“Sustainable development” and “sustainability” have become mantras of environmentalists, the UN, federal, state, and local governments, and even some corporations that strive to be politically correct. The City of Tucson has an Office of Conservation and Sustainable Development. Perusal of that site shows that City bureaucrats and administrators have swallowed carbon-dioxide flavored Kool-Aid and sing Kumbaya to each other.
Sustainable development (aka Agenda 21) has its origins in a United Nations program. Henry Lamb of Sovereignty International traces its history in an article in Canada Free Press:
Agenda 21 was developed over a period of time, traceable from the 1972 U.N. Conference on the Environment, which identified “environmental protection” as the world’s greatest problem, and gave the world the U.N. Environmental Programme, followed almost immediately by Nixon’s Executive Order that created the EPA.
Then came the 1976 U.N. Conference on Human Settlements, signed by the U.S., which proclaimed that “Public control of land use is…indispensable.” The next major step was the creation of the U.N. World Commission on Environment and Development in 1983, chaired by Gro Harlem Brundtland. The commission issued its final report in 1987, called Our Common Future. This document produced the concept and defined the term “Sustainable Development” to be: “Development that meets the needs of the present without compromising the ability of future generations to meet their own needs.”

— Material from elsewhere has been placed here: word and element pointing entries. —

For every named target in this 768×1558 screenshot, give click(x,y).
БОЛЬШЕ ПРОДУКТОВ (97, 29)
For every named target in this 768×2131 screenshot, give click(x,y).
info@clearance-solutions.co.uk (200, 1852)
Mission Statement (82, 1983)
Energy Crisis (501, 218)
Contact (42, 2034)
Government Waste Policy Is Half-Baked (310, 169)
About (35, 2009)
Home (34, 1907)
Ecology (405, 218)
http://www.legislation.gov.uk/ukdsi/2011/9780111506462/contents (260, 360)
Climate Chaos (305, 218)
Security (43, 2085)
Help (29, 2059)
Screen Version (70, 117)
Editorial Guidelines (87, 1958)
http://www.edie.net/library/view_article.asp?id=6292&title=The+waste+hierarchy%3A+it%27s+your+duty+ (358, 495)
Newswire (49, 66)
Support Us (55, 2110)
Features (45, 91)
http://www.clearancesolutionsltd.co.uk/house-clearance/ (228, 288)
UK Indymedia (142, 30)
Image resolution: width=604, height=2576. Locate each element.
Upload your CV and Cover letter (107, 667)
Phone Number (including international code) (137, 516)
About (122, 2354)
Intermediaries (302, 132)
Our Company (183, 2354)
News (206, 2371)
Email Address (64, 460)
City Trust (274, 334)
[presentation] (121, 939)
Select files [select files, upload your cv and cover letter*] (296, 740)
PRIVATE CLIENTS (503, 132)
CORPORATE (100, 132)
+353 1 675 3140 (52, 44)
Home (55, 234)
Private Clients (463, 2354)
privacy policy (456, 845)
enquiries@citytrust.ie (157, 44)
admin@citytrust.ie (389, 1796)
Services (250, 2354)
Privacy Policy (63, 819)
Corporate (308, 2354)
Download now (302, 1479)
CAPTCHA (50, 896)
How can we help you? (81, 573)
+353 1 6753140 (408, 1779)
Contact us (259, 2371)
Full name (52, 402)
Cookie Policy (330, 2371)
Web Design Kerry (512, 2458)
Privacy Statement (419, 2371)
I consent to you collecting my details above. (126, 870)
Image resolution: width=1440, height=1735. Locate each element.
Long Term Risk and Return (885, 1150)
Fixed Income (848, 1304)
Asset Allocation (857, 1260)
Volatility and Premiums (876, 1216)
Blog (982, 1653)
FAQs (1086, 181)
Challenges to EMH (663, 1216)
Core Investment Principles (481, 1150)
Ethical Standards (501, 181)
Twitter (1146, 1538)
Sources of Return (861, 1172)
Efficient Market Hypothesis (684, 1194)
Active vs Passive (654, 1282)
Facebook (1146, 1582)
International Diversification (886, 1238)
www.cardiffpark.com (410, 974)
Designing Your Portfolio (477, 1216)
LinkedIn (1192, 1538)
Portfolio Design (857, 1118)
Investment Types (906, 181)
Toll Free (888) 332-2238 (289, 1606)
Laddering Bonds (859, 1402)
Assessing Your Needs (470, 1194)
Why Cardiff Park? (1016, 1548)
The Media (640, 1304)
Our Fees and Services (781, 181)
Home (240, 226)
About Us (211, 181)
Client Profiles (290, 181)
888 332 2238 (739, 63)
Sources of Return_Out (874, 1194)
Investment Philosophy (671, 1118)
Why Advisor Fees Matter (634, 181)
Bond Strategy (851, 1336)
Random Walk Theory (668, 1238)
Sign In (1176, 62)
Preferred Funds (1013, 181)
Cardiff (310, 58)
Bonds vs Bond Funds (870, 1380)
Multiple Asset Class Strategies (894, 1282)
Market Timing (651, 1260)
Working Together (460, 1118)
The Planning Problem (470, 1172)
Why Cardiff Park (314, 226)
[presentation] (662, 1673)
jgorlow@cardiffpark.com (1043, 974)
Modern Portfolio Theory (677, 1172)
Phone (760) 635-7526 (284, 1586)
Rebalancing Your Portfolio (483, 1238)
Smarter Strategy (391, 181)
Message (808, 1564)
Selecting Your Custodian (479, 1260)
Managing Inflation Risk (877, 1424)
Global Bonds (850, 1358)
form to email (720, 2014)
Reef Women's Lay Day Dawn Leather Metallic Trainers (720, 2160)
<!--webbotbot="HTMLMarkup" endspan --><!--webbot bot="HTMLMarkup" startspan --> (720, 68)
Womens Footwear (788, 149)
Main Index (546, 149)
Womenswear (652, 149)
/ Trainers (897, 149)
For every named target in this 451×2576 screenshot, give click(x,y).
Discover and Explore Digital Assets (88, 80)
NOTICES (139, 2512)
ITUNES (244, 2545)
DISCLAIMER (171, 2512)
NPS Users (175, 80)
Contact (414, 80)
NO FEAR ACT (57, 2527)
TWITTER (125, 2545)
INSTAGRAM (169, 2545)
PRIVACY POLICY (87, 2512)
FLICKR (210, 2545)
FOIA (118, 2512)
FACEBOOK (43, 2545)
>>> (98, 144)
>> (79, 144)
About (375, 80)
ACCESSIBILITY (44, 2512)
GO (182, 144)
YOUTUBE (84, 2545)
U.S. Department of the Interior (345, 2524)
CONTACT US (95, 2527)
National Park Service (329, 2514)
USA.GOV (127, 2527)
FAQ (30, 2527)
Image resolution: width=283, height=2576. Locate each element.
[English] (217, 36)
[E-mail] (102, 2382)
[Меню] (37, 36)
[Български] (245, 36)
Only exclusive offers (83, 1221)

This rather ambiguous definition was spelled out in great detail in a 40-chapter, 300-page document titled Agenda 21, signed and adopted by 179 nations in 1992 at the U.N. Conference on Environment and Development in Rio de Janeiro.
A document from that 1976 UN conference states: “Land…cannot be treated as an ordinary asset, controlled by individuals and subject to the pressures and inefficiencies of the market. Private land ownership is also a principal instrument of accumulation and concentration of wealth and therefore contributes to social injustice…”
From “Our Common Future” we find this definition: “Sustainable development is development that meets the needs of the present without compromising the ability of future generations to meet their own needs.”
On the surface, that sounds all warm and fuzzy, perhaps even prudent. But below the surface we find impracticality and an assault on private property rights and liberty.
Sustainable development invariably involves giving some central authority control over the economy. The former Soviet Union is a good example of how badly that works.
The reason central planning doesn’t work is that we cannot know what the needs of future generations will be. The concept of sustainable development is actually one of arrogance. How is your crystal ball working?
For instance, a sustainable development planner in the 1890s would seek to control whale oil for heating, rock salt for food preservation, and draft horses for transportation and agriculture. Fifty years ago, who would have considered the role rare earth minerals play in our current electronic age? Under the illogic of sustainable development, no generation has the right to use or draw-down the natural resource base given that a future generation has a claim on those resources, and the generation after that has a claim and so on, i.e., no resource rights exist for any generation.
Under sustainable development we have developed unsustainable, uneconomic “green” energy that would not exist without being heavily subsidized by a government that thinks it knows better.
Just a few years ago myopic academics were worried about “peak oil”, the imagined end to a resource upon which our civilization depends. Then came shale oil and natural gas discoveries.
As a political philosophy, sustainable development will not accomplish “fairness” in seeing that everyone will get a fair piece of the pie, because under government control of resources, the pie will become much smaller.
On a resource conservation basis, sustainable development is a “glass-half-empty” philosophy. Only by maximizing knowledge, technology and wealth today, will we insure that the needs of tomorrow are met. Ultimately sustainable development is itself unsustainable and anathema to a free society.